Professor Manhart presenting research
Assistant Professor Carol Manhart presents her research on DNA repair at a recent Undergraduate Research Symposium at the College of Science and Technology.

Carol Manhart, assistant professor of chemistry at Temple University, has earned a five-year National Institutes of Health (NIH) Maximizing Investigators Research Award to study how proteins repair DNA in cells. Unrepaired DNA can lead to diseases in humans such as cancer. 


"DNA repair is a naturally occurring process in organisms," said Manhart. "In humans, DNA repair operates, in part, to prevent disease such as cancer. In turn, when DNA repair proteins fail to do their jobs, diseases can develop, such as Lynch syndrome, an inherited disorder that increases the risk of cancers, particularly colorectal cancer."


Manhart's research aims to understand how the DNA repair proteins know what to do and when to do it. "We want to understand how the repair proteins find DNA errors and fix them while simultaneously not affecting undamaged DNA by mistake," she said. 


The research isolates DNA repair proteins and rebuilds DNA repair reactions to understand how they work "without all of the cellular clutter" that can mask important parts of the reactions. "By doing this, we can break down DNA repair into steps and determine how failures in each step may contribute to disease," said Manhart, who joined the chemistry department in 2018. "We can also identify how we might improve each step, which has applications in therapeutic and biotechnological design."


Functional bits of DNA with particular combinations of base pairs are called genes. The human genome, says Manhart, "is essentially a code billions of units long. Mistakes in the code can be the source of diseases. The fact that errors in the code are really rare is amazing to me! Cells have developed a very specialized system for finding errors in the code and making sure that they get fixed."


Said Manhart, "Understanding the elegance and efficiency of biological systems at the molecular level has inspired me as a scientist and compels my work in the lab."


Manhart previously received a National Research Service Award from the NIH for her work in this field. Last year, she was selected to write a chapter for the Encyclopedia of Biological Chemistry titled "DNA Mismatch Repair in Mammals."

• _TASK DETAILS_:
Answer these questions using the article on Carol Manhart's DNA repair research:
1. In what year did Manhart join the chemistry department?
2. Which inherited disorder does Manhart name as increasing the risk of cancers?
3. What is the title of the chapter Manhart was selected to write for the Encyclopedia of Biological Chemistry?
The entries after this point are not needed.

Stored items
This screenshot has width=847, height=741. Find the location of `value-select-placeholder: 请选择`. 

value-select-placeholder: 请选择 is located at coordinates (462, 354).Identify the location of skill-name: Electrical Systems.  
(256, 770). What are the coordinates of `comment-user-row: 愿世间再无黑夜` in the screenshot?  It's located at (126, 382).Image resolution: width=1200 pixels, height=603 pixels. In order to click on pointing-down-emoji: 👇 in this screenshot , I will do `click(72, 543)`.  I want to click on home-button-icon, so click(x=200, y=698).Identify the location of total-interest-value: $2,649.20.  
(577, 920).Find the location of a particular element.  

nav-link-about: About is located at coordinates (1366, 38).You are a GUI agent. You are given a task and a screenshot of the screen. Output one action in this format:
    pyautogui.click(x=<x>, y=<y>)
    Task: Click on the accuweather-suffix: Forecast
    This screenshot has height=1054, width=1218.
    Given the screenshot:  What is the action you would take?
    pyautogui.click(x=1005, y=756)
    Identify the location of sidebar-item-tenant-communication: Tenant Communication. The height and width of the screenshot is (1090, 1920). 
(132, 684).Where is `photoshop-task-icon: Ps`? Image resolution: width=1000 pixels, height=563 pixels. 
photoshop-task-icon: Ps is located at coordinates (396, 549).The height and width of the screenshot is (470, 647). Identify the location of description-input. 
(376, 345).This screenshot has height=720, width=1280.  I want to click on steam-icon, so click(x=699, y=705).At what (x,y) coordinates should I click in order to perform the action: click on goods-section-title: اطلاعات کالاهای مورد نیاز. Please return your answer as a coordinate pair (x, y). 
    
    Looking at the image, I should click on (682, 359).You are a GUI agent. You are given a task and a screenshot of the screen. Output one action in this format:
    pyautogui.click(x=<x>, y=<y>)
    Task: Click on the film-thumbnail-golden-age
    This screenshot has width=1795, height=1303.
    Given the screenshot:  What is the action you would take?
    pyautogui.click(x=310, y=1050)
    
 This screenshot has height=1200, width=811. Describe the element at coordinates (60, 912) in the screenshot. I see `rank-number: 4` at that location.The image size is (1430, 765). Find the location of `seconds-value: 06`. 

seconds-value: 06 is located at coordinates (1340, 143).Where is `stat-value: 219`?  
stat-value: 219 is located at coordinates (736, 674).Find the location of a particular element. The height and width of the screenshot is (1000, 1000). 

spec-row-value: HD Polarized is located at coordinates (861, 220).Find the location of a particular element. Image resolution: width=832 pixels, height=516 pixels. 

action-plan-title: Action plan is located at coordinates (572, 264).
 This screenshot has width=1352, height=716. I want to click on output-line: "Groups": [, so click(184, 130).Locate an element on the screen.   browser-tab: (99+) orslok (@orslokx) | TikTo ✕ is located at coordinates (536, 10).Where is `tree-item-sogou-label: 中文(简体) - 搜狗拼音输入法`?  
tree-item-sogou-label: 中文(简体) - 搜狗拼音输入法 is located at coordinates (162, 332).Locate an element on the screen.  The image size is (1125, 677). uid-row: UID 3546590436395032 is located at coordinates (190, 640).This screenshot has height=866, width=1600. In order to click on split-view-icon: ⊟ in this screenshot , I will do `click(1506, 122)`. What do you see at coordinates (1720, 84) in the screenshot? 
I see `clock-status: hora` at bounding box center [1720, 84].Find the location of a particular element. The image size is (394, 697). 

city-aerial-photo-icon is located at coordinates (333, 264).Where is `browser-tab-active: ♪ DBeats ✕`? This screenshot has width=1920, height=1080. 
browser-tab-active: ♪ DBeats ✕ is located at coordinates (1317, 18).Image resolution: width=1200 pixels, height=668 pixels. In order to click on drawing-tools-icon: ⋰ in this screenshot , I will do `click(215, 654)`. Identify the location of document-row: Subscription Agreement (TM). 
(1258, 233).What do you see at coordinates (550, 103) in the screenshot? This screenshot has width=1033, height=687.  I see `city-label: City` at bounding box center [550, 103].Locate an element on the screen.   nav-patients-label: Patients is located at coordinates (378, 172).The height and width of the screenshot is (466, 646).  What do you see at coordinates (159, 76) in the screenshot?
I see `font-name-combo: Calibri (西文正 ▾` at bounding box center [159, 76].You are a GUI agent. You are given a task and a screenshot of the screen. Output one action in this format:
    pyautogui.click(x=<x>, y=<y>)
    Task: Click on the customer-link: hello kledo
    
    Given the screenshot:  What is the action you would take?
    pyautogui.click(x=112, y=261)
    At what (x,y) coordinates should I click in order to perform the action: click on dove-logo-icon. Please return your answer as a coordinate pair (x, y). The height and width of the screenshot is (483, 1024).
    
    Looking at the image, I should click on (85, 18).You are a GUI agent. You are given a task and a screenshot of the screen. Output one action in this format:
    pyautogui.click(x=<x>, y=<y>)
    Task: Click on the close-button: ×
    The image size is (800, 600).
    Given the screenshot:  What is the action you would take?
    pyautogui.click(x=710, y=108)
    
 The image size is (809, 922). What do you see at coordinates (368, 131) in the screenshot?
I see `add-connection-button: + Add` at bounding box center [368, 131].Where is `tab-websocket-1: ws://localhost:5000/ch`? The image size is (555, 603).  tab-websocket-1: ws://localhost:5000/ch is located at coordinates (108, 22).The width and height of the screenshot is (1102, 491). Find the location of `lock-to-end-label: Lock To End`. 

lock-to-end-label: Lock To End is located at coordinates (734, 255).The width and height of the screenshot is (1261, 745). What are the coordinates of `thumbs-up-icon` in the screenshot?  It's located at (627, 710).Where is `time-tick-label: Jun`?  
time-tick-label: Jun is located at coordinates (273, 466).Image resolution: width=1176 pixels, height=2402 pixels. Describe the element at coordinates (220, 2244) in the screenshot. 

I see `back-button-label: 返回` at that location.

• _EXPECTED ANSWER_:
1. 2018
2. Lynch syndrome
3. "DNA Mismatch Repair in Mammals"